Sunday Firesides: Manhood IS Struggle

Soldiers climbing on a wall.

In the first several weeks of life, an embryo is only influenced by its X chromosome. A female embryo will continue to develop through its influence alone. A male embryo will only develop the features of such when a gene of the Y chromosome activates, inhibiting female features and imposing male ones through genetic dominance.

After the child leaves the womb, ceases to nurse at mother’s breast, and begins to grow independently, some psychologists have hypothesized that boys have a more difficult time finding themselves than girls; the girl is female, and emerged from a female; the male must gain a more distinct, differentiated identity.

As a help in gaining this identity, and as training for stepping into the universal male roles of protector and provider, all cultures around the world would lead boys through a rite of passage. The title of man was not something inherent, a matter of biological destiny, but something earned through these tests of skill, discipline, and fortitude.

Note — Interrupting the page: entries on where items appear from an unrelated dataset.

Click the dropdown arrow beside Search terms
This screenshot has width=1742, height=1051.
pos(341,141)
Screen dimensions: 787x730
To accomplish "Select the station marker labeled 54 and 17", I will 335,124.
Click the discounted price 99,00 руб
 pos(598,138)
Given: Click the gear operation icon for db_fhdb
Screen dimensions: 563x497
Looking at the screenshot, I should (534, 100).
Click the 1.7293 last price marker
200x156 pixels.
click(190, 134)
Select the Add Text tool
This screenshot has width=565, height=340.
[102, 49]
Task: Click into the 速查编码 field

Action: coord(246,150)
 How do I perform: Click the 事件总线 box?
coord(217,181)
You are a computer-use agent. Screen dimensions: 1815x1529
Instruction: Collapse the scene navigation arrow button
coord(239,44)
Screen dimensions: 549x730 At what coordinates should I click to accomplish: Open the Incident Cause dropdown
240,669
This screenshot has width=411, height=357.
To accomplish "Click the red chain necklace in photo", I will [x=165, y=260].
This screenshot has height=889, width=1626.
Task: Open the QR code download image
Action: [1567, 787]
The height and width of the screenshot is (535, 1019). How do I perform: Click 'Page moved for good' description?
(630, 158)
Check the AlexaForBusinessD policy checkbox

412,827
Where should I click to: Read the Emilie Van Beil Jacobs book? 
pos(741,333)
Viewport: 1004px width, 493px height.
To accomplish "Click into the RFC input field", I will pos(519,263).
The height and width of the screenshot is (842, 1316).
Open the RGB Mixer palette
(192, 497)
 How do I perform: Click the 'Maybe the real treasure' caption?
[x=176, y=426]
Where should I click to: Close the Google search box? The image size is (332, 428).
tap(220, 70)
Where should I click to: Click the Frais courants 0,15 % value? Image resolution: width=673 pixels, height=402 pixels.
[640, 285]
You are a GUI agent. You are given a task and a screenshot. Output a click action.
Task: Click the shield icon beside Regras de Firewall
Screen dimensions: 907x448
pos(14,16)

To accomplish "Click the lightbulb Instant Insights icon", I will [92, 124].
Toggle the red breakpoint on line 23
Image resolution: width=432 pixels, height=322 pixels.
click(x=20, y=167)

The successful completion of this initiation was still not the end of a male’s quest for manhood, but only its beginning. Manhood had to be earned and re-earned one’s whole life through. So it is that we still say, “Be a man,” while a female equivalent to this injunction does not exist.

Manhood then, from conception to old age, IS struggle. The struggle to move from dependence to independence, to step into a male identity, to attain one’s masculine powers.    

Today there are few rites of passage that transition boys through these struggles, and little external urgency in ensuring they learn to protect and provide.

But men would do well to remember that the itch for challenge is embedded in their blood, and that they will not find ultimate fulfillment in the absence of labor, conflict, striving.